会期:2021/02/13~2021/03/14

サントミューゼ 上田市立美術館[長野県]

「シンビズム」とは、長野県内の学芸員が協働して県ゆかりの美術家を紹介する試みで、信州+美+イズムの造語らしい(ほかにも「新美ズム」「真美ズム」などの語呂合わせもあるようだ)。4回目を迎える今回の出品作家は、戸谷成雄、辰野登恵子、母袋俊也、小山利枝子の4人。いずれも1950±5年の生まれで、70年代前後に活動を始めたいわゆる「ポストもの派」と呼ばれる世代だ。ポストもの派とはごく簡単にいえば、ミニマルアートやもの派によって解体されたモダンアートを問い直し、ゼロ地点からもういちど「絵画」や「彫刻」を立ち上げようとした作家たちといえるだろう。わざわざ金沢に行く道すがら途中下車して見たかったのは、ぼく自身が世代的に近いからであり、彼らが長野出身であることなどはどうでもいいことだ。

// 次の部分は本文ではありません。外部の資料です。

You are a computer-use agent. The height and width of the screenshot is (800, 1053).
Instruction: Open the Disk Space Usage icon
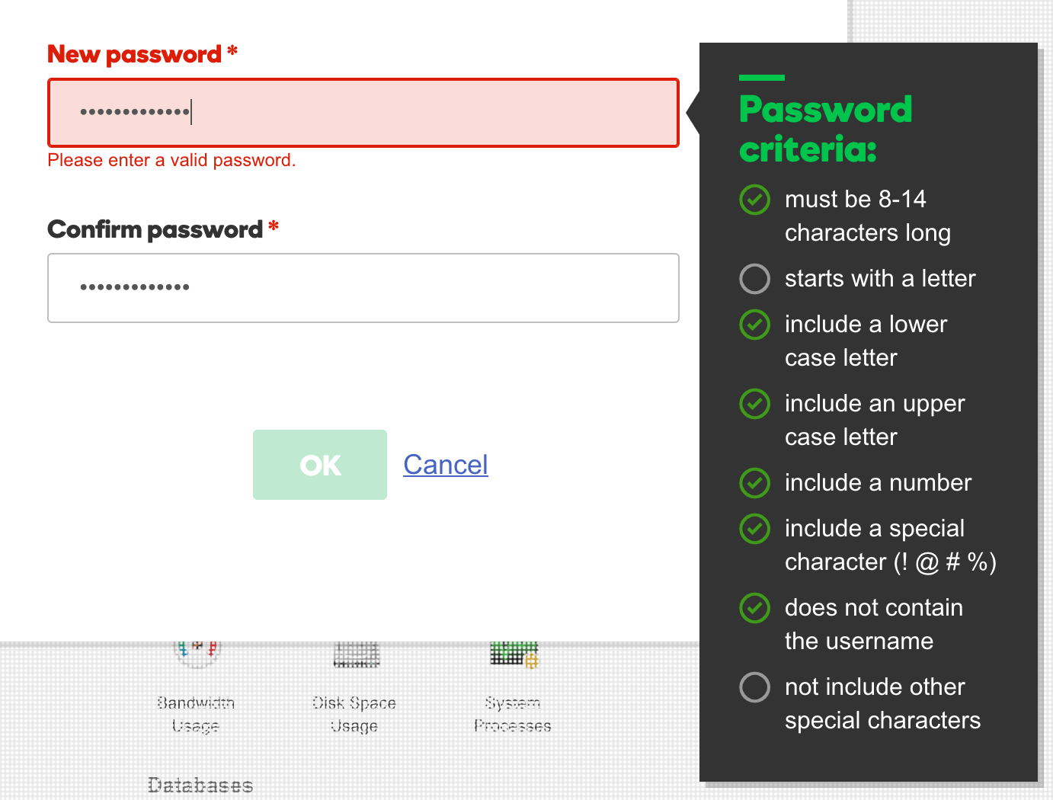click(x=355, y=655)
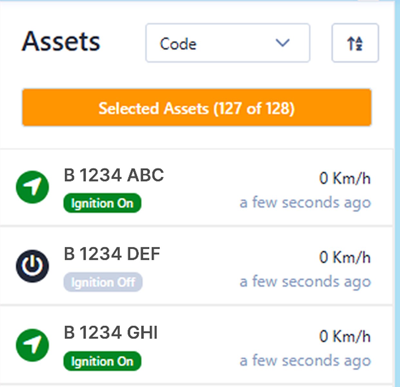Click power icon for B 1234 DEF
The width and height of the screenshot is (400, 387).
pyautogui.click(x=33, y=266)
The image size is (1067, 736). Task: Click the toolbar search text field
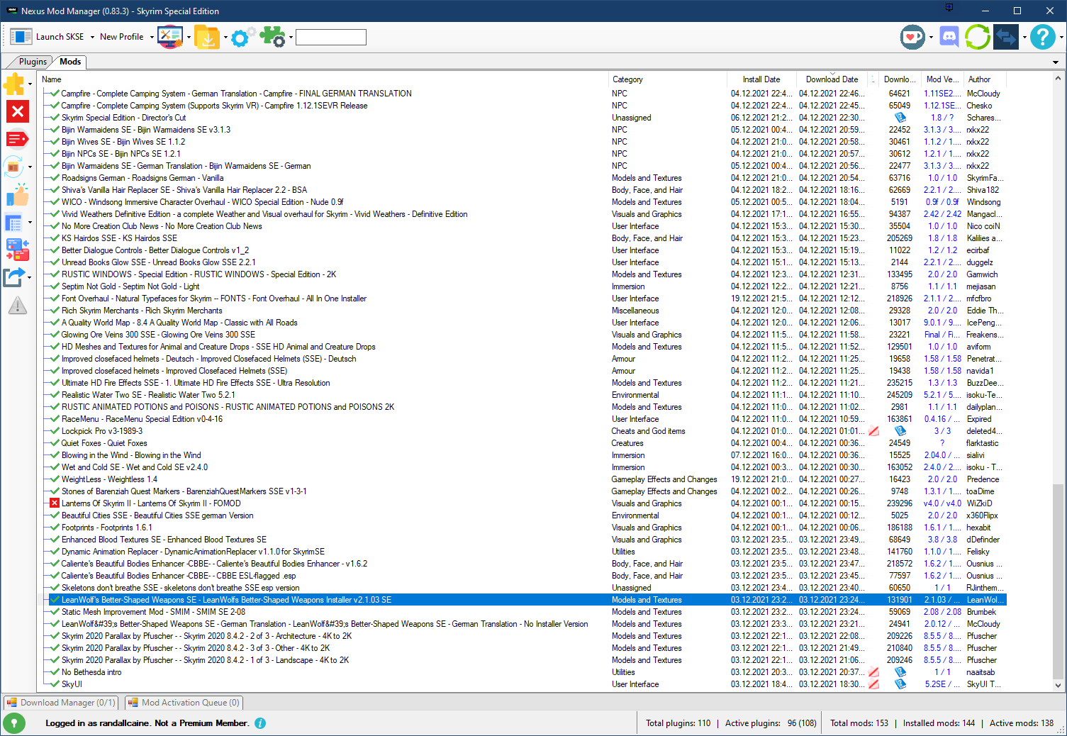[330, 37]
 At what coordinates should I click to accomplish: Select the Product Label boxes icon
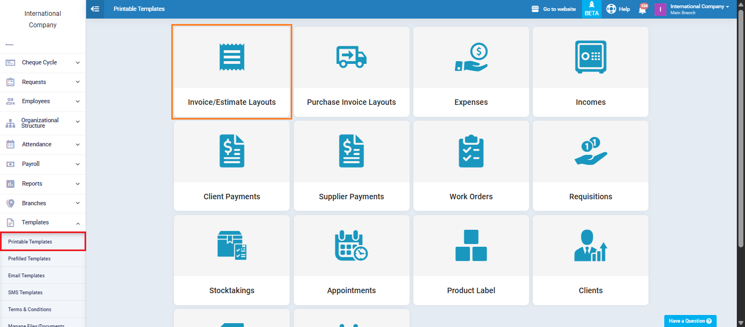471,246
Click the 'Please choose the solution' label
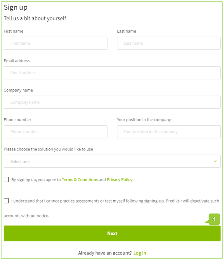Image resolution: width=224 pixels, height=260 pixels. coord(48,149)
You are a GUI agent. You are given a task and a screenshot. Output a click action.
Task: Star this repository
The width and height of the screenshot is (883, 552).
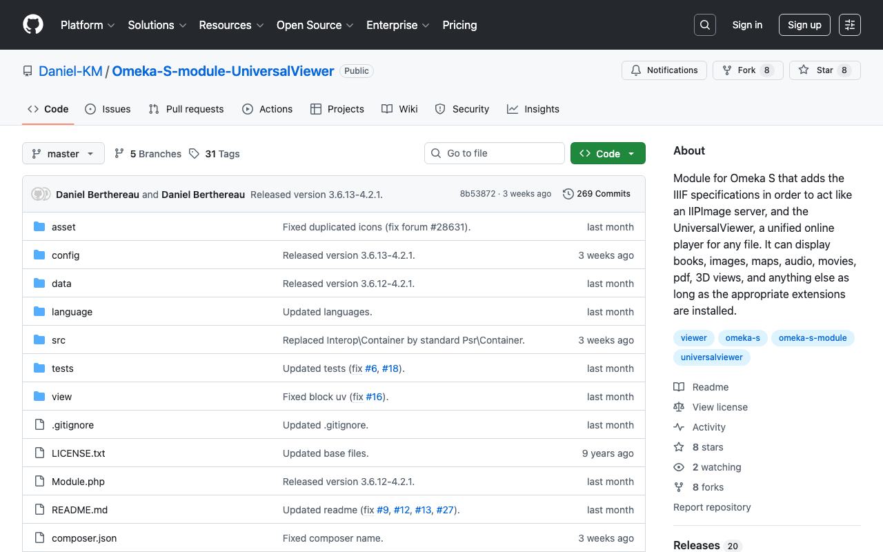tap(817, 70)
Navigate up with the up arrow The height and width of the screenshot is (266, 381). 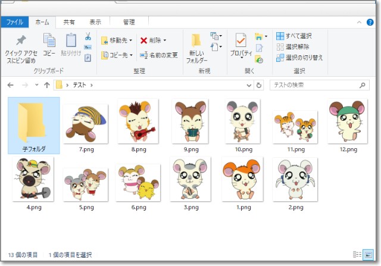pos(46,85)
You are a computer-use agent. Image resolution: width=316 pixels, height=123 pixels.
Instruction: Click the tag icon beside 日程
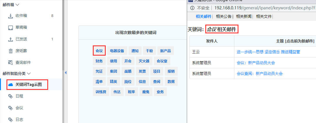[x=11, y=96]
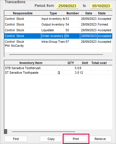
Task: Click the Copy button
Action: pyautogui.click(x=51, y=139)

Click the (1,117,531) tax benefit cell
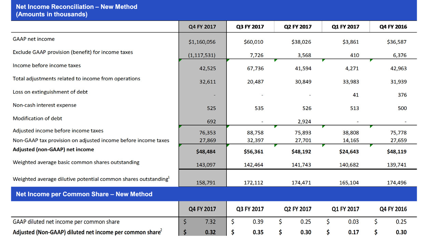pyautogui.click(x=202, y=55)
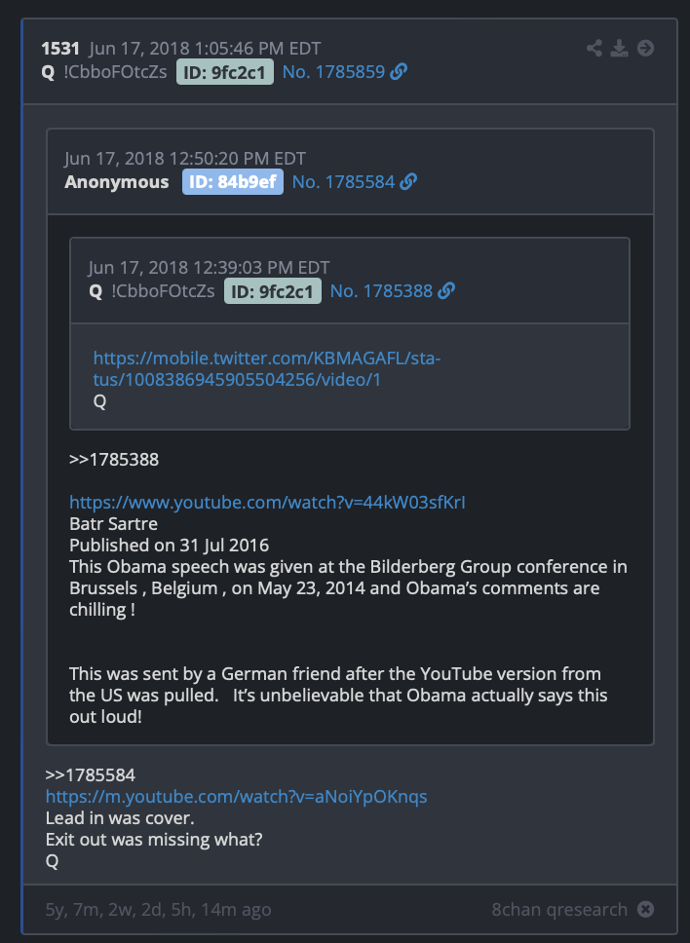The width and height of the screenshot is (690, 943).
Task: Open post No. 1785388 link
Action: [x=381, y=291]
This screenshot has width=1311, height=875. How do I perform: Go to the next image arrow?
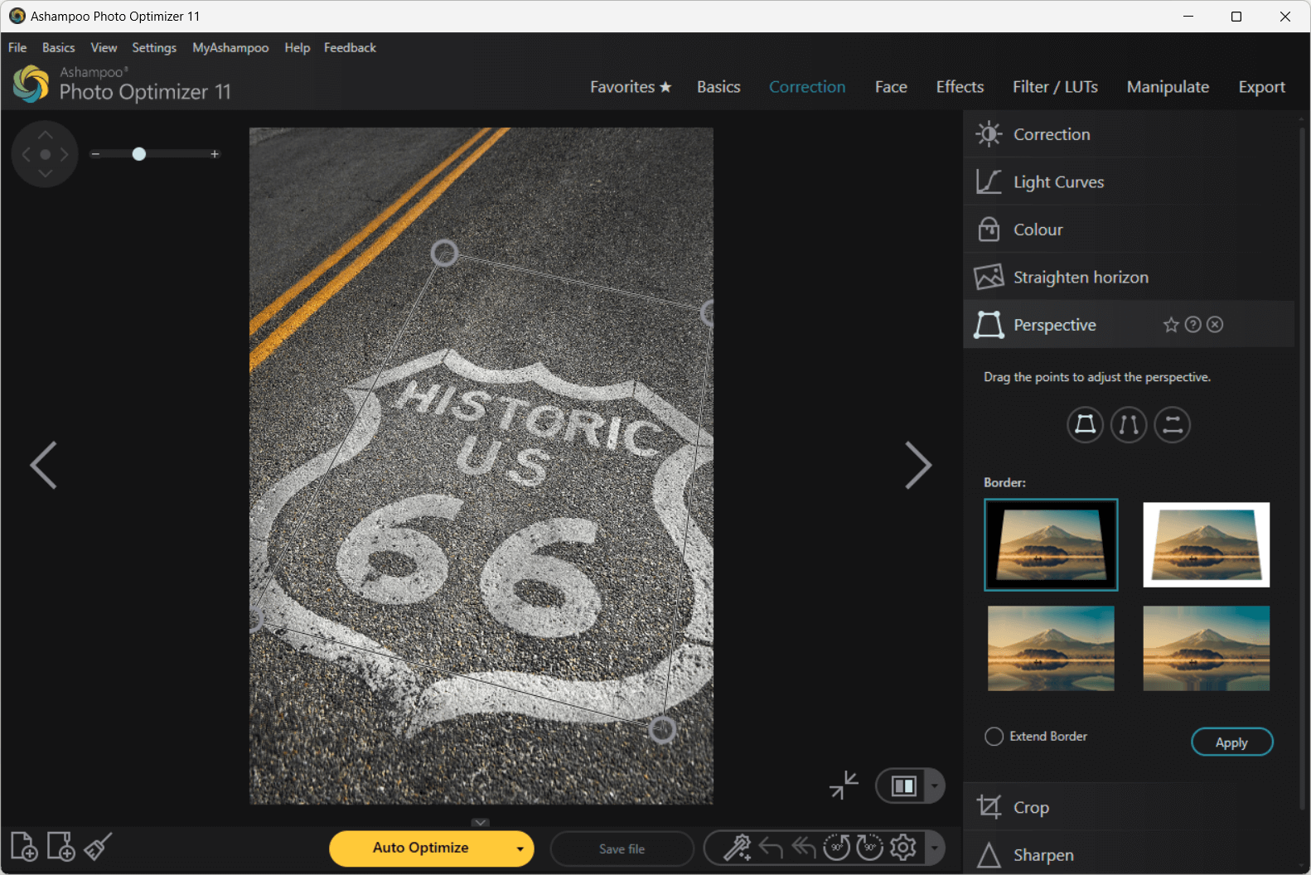(x=917, y=465)
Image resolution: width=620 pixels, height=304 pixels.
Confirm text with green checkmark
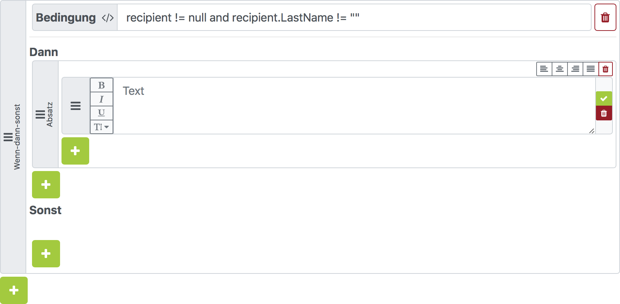pos(604,98)
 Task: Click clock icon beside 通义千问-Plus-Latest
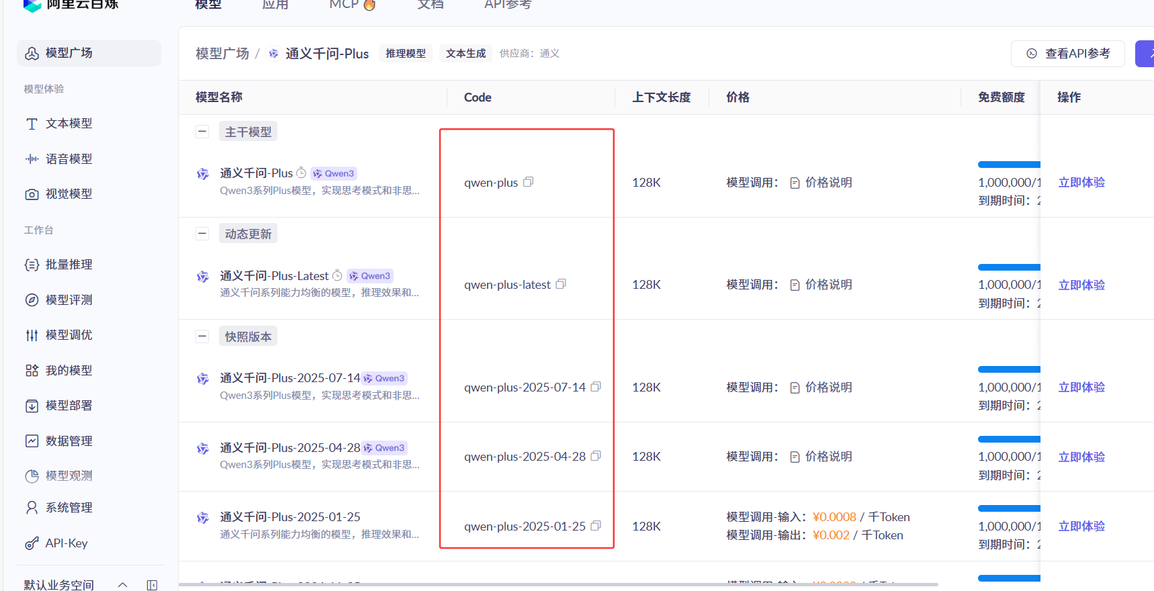click(337, 276)
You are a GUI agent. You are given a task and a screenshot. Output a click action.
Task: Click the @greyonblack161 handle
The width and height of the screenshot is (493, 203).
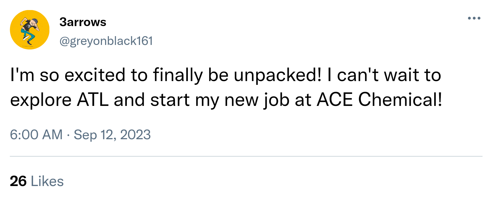tap(106, 41)
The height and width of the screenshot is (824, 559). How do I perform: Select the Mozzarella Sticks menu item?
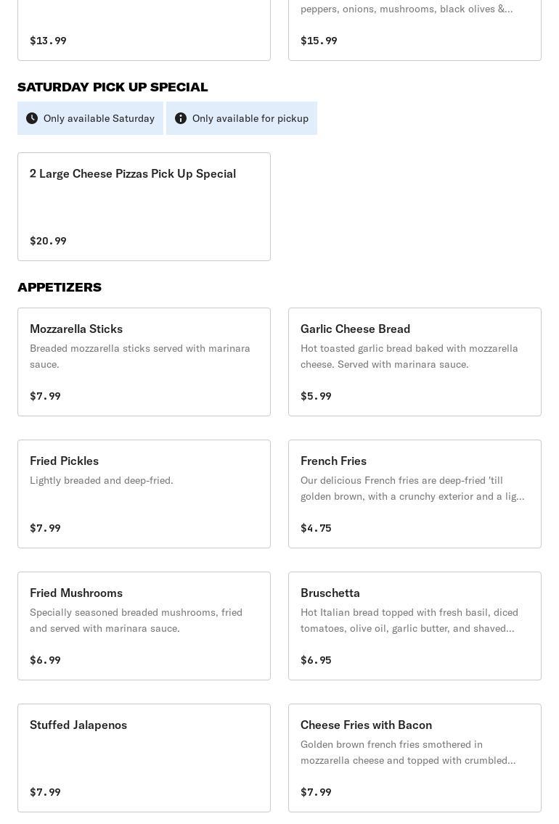(x=144, y=361)
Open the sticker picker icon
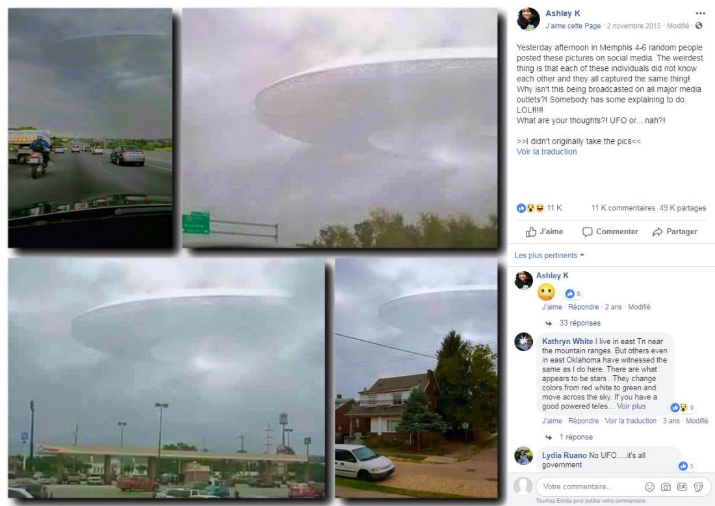Viewport: 715px width, 506px height. click(x=698, y=487)
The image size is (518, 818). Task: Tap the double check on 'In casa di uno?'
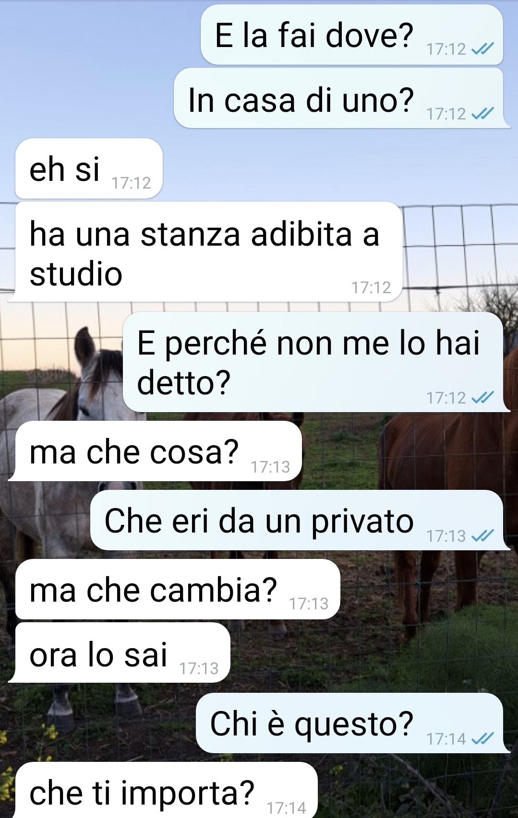click(482, 114)
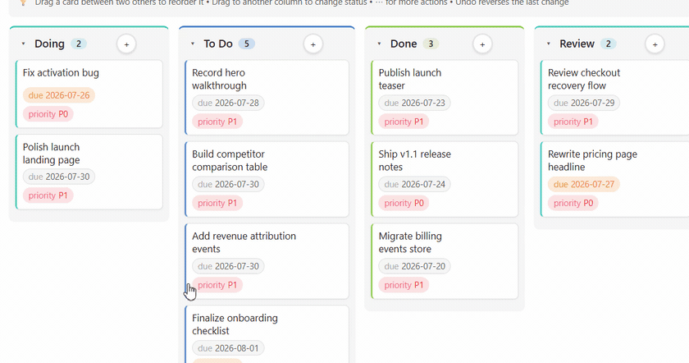The image size is (689, 363).
Task: Collapse the Review column
Action: 549,44
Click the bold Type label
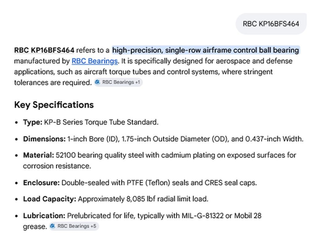Image resolution: width=309 pixels, height=239 pixels. 33,122
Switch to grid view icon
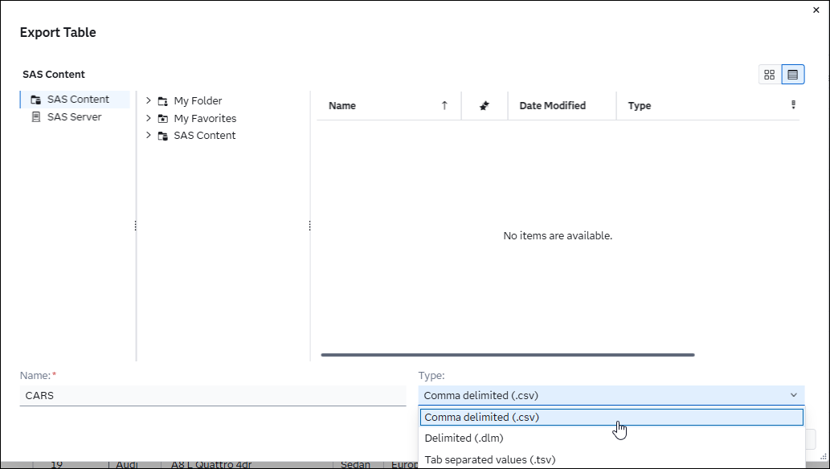This screenshot has height=469, width=830. [x=769, y=75]
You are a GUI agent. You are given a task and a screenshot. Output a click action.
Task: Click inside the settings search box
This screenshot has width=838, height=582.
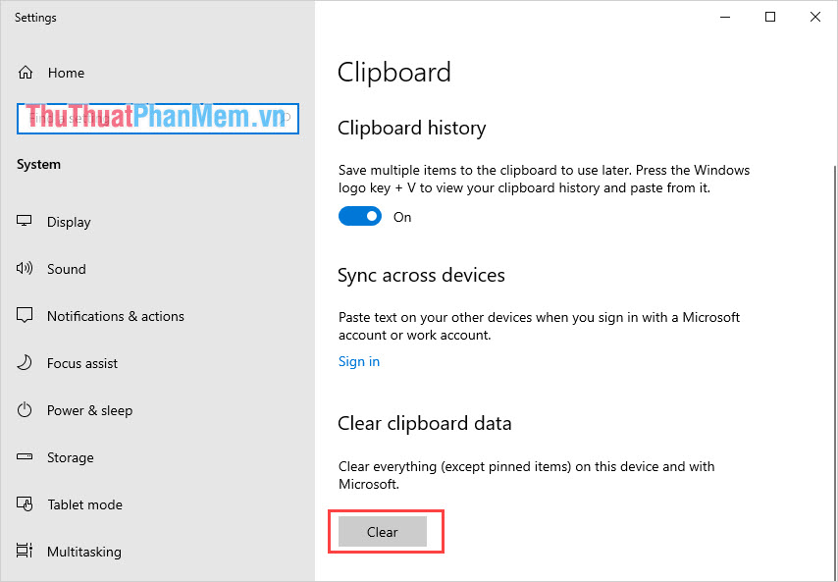[157, 118]
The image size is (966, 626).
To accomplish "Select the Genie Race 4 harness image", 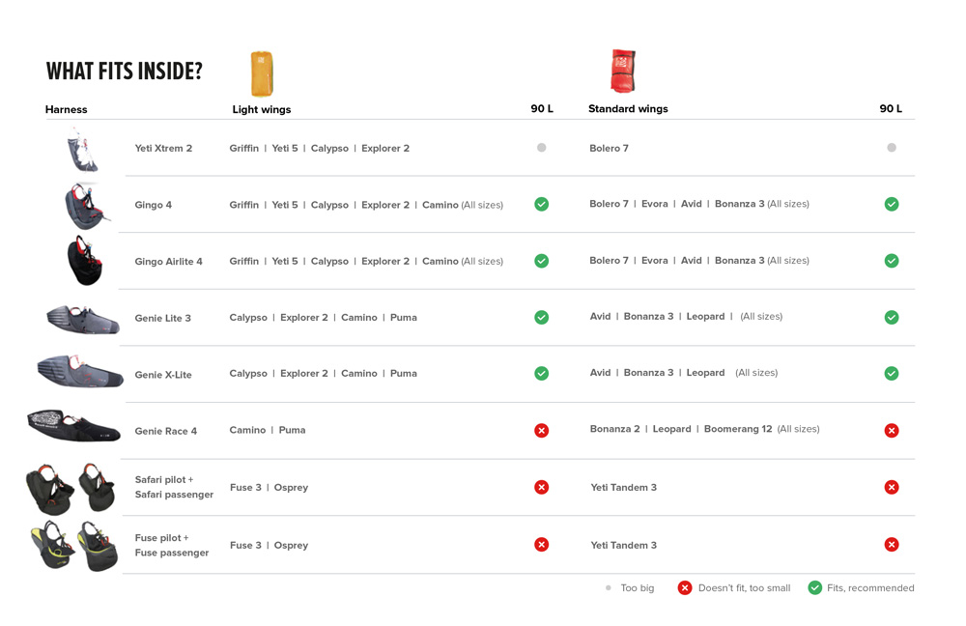I will [x=74, y=426].
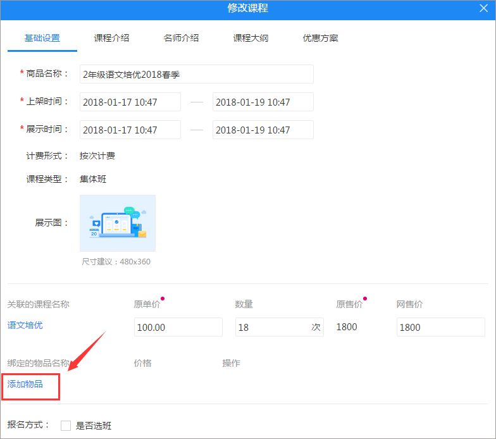Open the 优惠方案 tab
This screenshot has height=439, width=496.
point(320,38)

展示順に見ていこう。最初は、花をモチーフにした絵画で知られる小山利枝子。1993年から30年近くに及ぶ大作を10点ほど展示している。1点だけ絵画ではなくメッシュを丸めて壁に取り付けた作品を出しているが、「再制作」とあるので初期の作品だろう。彼女は早い時期にいったん制作を中断しているので、この作品は明らかに異質だ。花を描き始めるのは80年代からで、90年代はまだ花の実体感が残っているが、次第に花弁が湧き上がる液体のように流動化し、近作では物質感がほとんどなくなって気体化してきている。このような絵画の漸進的展開を目の当たりにできるのは眼福といっていい。彫刻家の戸谷成雄は、シンプルに「ミニマルバロック」シリーズの《双影景》1点を、ドローイングとともに出品。1点といっても、ひとつの大きな木の塊を分割して切り出した角柱にチェーンソーで複雑な斬り込みを入れた26本のセットだ。戸谷は一貫して彫刻の原点である「彫る」「刻む」という行為にこだわり続けているが、初期の概念的な彫刻を脱し、現在の表現主義的なスタイルに結実したのはやはり80年代のこと。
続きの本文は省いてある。